Instructions to follow - From the material below, return every line that includes "accomplish".

Records for this exercise -
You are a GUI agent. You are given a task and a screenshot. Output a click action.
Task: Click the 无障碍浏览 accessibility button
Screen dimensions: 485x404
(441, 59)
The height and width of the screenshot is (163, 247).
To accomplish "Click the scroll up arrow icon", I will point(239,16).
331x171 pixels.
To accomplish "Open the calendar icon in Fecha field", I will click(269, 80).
---
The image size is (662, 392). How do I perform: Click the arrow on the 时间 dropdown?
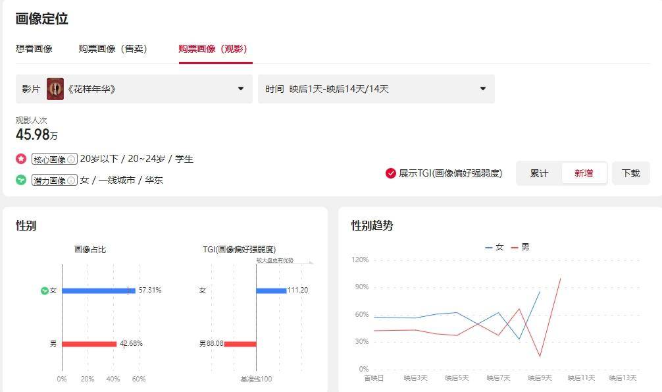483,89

Result for this exercise -
To accomplish "Click the scroll up arrow icon", I will point(239,16).
To accomplish "Open the calendar icon in Fecha field", I will click(269, 80).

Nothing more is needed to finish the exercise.